What the task asks>
Continue the news article about the trust dispute over Abigail Kawananakoa's fortune, starting right after its final sentence.

Supplied text>
════
Three longtime employees of Abigail Kawananakoa are attempting to step into the legal dispute involving the $215 million fortune of the Campbell Estate heiress in an effort to protect their interests as beneficiaries.
Kawananakoa’s former housekeeper, driver/gardener and ranch manager filed an emergency petition this week asking for a postponement of Thursday’s court hearing seeking to remove the trustee.
In a filing by Honolulu attorney Megan Kau, Thongbay Smart, Mark Smart and Wayne Shizuru argue that as beneficiaries of the trust, Hawaii law entitles them to notice of any petition that could affect their rights under the trust.
But so far they’ve been left out of the proceeding, the petition says, having received no notices of court petitions or copies of any pleadings as required by Hawaii probate rules.
════
Data section>
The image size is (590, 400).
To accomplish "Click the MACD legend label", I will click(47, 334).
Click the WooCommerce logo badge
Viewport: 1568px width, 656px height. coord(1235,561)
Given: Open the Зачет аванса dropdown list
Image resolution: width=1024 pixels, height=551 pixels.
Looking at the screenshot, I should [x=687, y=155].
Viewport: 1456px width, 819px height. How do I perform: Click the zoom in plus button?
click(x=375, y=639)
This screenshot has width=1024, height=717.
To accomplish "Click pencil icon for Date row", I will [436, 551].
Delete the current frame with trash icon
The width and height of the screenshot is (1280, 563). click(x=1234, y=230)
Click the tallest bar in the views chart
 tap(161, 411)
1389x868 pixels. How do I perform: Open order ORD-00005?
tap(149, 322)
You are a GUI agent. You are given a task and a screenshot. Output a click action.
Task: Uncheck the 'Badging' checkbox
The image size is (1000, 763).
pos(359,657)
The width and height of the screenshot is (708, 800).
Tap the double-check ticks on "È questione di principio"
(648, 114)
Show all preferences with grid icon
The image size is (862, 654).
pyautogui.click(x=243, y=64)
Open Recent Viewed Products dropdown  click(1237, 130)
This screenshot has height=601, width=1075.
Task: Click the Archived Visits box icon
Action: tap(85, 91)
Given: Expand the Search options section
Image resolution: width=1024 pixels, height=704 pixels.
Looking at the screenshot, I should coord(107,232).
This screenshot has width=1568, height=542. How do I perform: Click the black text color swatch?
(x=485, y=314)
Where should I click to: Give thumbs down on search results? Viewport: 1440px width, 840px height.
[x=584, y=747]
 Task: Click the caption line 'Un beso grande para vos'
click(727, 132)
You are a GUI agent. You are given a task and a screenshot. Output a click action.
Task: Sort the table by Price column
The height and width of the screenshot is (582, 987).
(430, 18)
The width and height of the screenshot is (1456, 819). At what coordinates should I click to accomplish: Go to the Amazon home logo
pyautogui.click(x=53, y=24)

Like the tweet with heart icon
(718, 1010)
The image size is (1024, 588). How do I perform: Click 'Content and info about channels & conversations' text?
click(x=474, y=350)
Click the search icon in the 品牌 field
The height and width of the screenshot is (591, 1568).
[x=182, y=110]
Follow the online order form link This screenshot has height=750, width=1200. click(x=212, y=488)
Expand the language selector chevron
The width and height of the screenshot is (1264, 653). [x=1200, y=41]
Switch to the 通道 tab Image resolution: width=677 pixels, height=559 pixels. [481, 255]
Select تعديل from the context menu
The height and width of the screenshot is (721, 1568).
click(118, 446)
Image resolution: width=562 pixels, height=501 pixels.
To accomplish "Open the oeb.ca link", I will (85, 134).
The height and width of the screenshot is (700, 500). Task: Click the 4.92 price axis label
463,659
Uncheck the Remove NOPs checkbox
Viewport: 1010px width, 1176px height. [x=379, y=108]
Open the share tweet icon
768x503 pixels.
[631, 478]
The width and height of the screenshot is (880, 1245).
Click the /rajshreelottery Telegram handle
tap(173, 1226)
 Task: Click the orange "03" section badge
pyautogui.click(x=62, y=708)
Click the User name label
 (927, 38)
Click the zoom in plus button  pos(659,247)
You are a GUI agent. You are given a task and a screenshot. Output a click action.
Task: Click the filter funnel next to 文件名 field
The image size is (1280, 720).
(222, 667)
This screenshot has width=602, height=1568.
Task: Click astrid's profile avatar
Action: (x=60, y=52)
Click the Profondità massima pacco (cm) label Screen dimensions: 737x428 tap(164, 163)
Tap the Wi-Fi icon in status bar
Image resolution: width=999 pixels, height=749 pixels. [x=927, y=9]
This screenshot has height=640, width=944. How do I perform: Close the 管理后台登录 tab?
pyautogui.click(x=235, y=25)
════
Response area>
The former employees argue in the filing that more time is needed to review more than 300 documents submitted in the case, including many that have been hidden under court seal contrary to procedures outlined by the law.
Kau said Friday she doesn’t understand why her clients — named among a handful of remainder beneficiaries in a 2001 amendment to Kawananakoa’s trust — were iced out of the case.
“They’re supposed to be given notice,” she said.
The court fight over Kawananakoa’s estate began after the heiress suffered a stroke one year ago and her then-attorney James Wright petitioned the court to become trustee in a move that was spelled out in a successorship plan previously set up by the heiress in case she became incapacitated.
However, Veronica Gail Worth, Kawananakoa’s life partner of more than 20 years and now wife, challenged the declaration, insisting that Kawananakoa, 92, is capable of handling her own affairs. Worth is seeking to return control of the trust to Kawananakoa.
A special master appointed by Circuit Judge R. Mark Browning to investigate the heiress’s mental health is recommending that Kawananakoa be allowed to change or revoke her trust and remove and replace the trustee, even though a psychiatrist determined she is unable to handle her own financial affairs.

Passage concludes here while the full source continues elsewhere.